An API endpoint on a Dataiku API node#

Many data science workloads call for a real-time API framework. In this framework, queries sent to an API endpoint receive an immediate response.

As a means of comparison to other deployment contexts, this section presents how to monitor a model under a real-time API framework staying entirely within Dataiku.

Additional prerequisites#

In addition to the shared prerequisites, you’ll also need:

A Design node connected to the API Deployer and an API node.
Consult the documentation for setting up an API node from the Launchpad and accessing API query logs.

Deploy the model as an API endpoint#

The starter project already contains the API endpoint to be monitored. The next step is pushing a version of an API service including the endpoint to the API Deployer.

From the top navigation bar, navigate to More Options () > API Designer.
Open the pokemon API service.
Note how it includes one prediction endpoint called guess using the model found in the Flow.
Click Publish on Deployer and Publish to confirm publishing v1 of the service to the API Deployer.

Once the API service exists on the API Deployer, you can deploy the service to an infrastructure.

From the waffle () menu in the top navigation bar, click Local (or Remote) Deployer.
Click Deploying API Services.
In the Deployments tab of the API Deployer, find the API version that you just pushed to the API Deployer, and click Deploy.
If not already selected, choose an infrastructure.
Click Deploy and Deploy again to confirm.

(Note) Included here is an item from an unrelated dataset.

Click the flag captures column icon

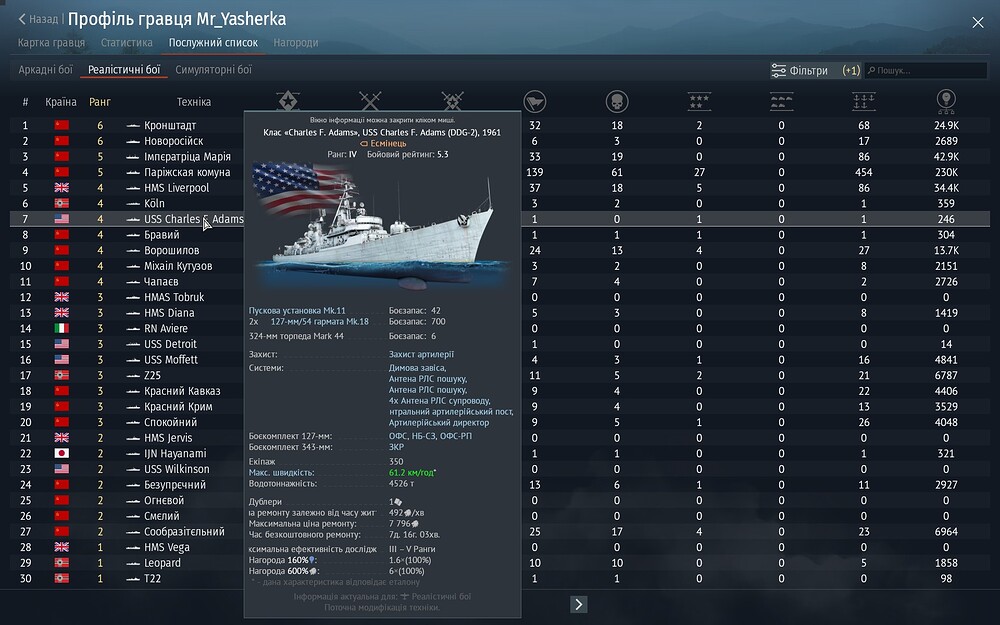click(x=534, y=101)
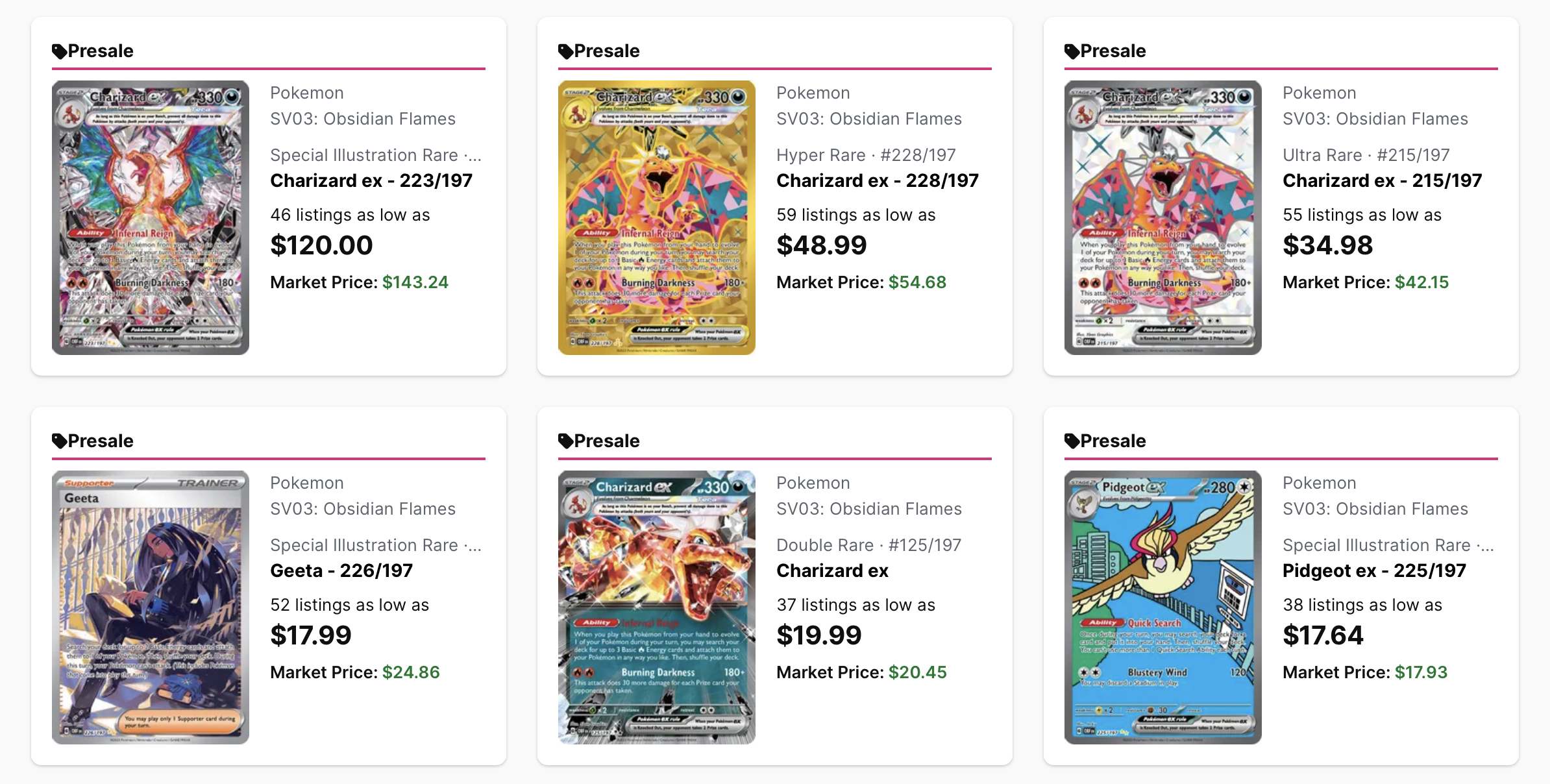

Generate activity on the API endpoint#

Before you set up the monitoring portion of this project, you need to generate some activity on the API endpoint. That way, you have actual data on the API node to retrieve in the feedback loop.

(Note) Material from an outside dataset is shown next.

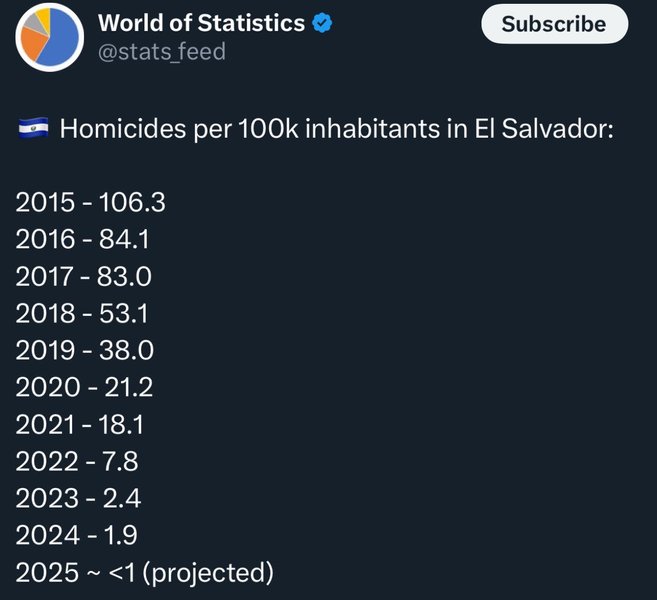Open the World of Statistics profile picture
The image size is (657, 600).
tap(49, 37)
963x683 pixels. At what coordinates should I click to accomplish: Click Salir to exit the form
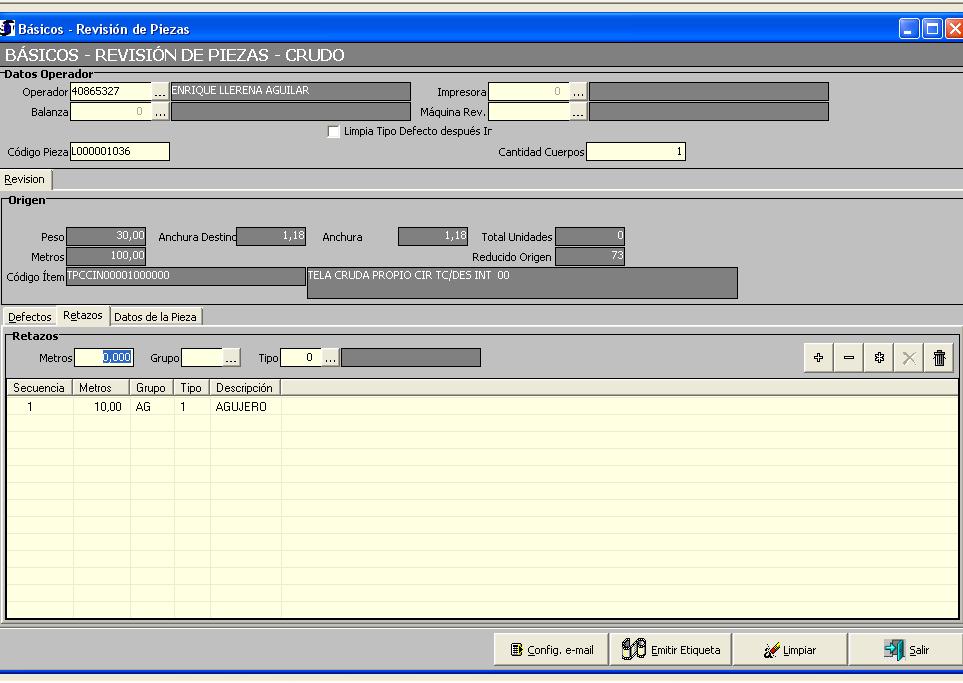coord(906,650)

Within the Status tab of the deployment, navigate to the Run and test panel for the guess endpoint.
Click Run All to send several test queries to the API node.

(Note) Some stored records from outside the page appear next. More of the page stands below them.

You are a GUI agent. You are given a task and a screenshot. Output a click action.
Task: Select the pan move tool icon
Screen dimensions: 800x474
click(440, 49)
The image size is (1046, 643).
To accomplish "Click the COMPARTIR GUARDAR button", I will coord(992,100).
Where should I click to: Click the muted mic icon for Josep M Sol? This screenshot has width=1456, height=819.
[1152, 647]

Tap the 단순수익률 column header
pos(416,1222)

Create a feedback loop on the API endpoint#

Now direct your attention to the Dataiku Monitoring (API) Flow zone. Just like the batch Flow zone, this zone includes an Evaluate recipe that takes two inputs (a dataset of predictions and a saved model) and outputs a model evaluation store. However, there are two subtle differences.

API node log data#

The input data in this context comes directly from the API node. As explained in Tutorial | API endpoint monitoring, the storage location of this data differs for Dataiku Cloud and self-managed users.

Follow the steps in Audit trail on Dataiku Cloud to access API node queries.
Once you’ve imported this dataset, replace pokemon_on_static_api_logs with the apinode_audit_logs dataset as the input to the Evaluate recipe in the Dataiku Monitoring (API) Flow zone.

After pointing this dataset to the correct prediction logs, you can now explore it. Each row is an actual prediction request that the model answered. You can find all the features requested, the resulting prediction, with details and other technical data.

Warning

This tutorial uses a local filesystem storage for the API node logs to make the project import easier. In a real situation however, any file-based cloud storage is highly recommended. This data can grow quickly, and it won’t decrease unless explicitly truncated.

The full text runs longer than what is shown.